Chiuso il telefono si era voltata verso Carla. “Oggi è il mio compleanno. Ti rendi conto? È il mio compleanno e lo passo per strada.” Carla era frastornata. Si sentiva la spettatrice di un film. Era senza parole però non estranea, anzi coinvolta, partecipe. Nel frattempo aveva continuato a guidare e era arrivato l’incrocio dove la donna doveva scendere. “Mi puoi lasciare qui, grazie” - e girato l’angolo si fermarono. La donna si preparava ad aprire lo sportello e Carla volle anticiparla prima che se ne andasse: “Come ti chiami?” – le chiese. “Maria”. “Buon compleanno  Maria” – le disse. Maria si girò con un sorriso di simpatia e ringraziò, si strinsero la mano e andò via.

Carla ripartì diretta alla parrocchia. Il caldo si stava facendo torrido e per raffrescare l’aria abbassò un po’ anche i finestrini posteriori.
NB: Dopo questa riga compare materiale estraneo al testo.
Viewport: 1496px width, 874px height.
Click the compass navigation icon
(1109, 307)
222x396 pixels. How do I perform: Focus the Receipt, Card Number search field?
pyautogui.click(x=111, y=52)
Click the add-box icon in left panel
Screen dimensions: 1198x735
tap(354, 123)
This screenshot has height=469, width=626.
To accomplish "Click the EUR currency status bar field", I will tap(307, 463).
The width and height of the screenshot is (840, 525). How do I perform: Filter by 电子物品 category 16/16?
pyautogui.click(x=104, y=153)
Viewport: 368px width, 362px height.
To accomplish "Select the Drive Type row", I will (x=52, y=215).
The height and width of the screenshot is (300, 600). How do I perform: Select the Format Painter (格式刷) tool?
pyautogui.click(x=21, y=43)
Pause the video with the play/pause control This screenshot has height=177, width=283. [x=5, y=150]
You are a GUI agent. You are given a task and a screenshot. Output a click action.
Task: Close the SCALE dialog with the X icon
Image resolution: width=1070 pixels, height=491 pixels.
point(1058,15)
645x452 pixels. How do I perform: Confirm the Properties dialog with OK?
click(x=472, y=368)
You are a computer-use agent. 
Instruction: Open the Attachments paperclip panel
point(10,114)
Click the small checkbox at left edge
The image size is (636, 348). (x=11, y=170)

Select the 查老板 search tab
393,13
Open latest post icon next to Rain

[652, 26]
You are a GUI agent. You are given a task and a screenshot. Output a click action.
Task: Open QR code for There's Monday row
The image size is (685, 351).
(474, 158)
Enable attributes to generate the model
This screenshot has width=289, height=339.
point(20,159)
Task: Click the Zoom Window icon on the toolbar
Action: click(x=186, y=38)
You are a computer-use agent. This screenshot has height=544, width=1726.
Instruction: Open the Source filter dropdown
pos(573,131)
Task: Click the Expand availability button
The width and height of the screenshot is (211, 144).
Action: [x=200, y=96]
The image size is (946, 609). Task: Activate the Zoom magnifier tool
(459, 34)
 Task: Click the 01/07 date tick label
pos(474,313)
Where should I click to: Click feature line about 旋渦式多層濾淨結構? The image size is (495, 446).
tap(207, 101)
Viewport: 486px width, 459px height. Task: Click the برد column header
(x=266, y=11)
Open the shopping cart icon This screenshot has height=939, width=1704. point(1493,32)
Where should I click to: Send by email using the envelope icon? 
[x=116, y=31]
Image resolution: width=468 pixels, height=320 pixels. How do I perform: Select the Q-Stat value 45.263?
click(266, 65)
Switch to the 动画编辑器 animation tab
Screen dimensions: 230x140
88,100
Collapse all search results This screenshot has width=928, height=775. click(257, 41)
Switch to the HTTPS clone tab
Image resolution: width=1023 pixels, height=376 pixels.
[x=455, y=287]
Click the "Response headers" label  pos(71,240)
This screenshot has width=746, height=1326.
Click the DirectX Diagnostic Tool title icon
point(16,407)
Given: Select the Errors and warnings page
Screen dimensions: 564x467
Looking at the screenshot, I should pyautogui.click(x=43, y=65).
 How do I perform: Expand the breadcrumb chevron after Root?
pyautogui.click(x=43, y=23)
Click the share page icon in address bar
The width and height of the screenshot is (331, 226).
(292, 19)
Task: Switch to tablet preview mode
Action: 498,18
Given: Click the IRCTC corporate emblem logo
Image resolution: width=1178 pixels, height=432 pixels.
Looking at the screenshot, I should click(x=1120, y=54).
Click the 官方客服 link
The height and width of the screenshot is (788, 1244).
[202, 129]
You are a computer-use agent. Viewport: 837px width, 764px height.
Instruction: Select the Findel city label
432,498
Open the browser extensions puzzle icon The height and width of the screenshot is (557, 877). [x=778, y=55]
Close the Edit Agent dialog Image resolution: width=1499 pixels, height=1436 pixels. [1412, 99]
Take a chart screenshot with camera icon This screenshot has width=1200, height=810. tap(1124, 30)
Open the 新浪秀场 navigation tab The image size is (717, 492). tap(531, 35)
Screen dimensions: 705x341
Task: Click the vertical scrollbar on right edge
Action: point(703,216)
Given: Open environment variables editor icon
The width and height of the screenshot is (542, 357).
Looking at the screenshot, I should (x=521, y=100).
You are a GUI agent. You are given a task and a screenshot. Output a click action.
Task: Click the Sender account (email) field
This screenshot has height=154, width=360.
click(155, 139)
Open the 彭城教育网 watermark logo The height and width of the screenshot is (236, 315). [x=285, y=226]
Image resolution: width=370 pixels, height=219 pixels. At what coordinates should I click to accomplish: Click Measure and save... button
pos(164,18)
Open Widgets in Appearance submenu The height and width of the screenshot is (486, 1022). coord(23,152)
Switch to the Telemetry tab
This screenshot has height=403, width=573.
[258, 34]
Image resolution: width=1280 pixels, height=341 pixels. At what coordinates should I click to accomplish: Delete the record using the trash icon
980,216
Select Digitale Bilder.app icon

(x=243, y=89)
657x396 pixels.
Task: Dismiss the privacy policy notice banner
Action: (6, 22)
Lo sguardo le andò agli auricolari sul cruscotto. Sporgendosi li prese e li rimise sul sedile poi pensò che arrivata in ufficio avrebbe dovuto lavarsi le mani, ma subito provò vergogna. Si obbligò a rifletterci su e si sentì sollevata quando ammise che lo avrebbe fatto, come era sua abitudine del resto, ma per la solita attenzione all’igiene non di certo per ribrezzo. Accelerò e dallo specchietto retrovisore vide la tunica che dietro sventolava spensieratamente nell’abitacolo, ma non se ne curò più di tanto. Un po’ sgualcita la riconsegnò in sacrestia alle donne incaricate e di spalle mentre se ne andava le veniva da sorridere tra sé e sé.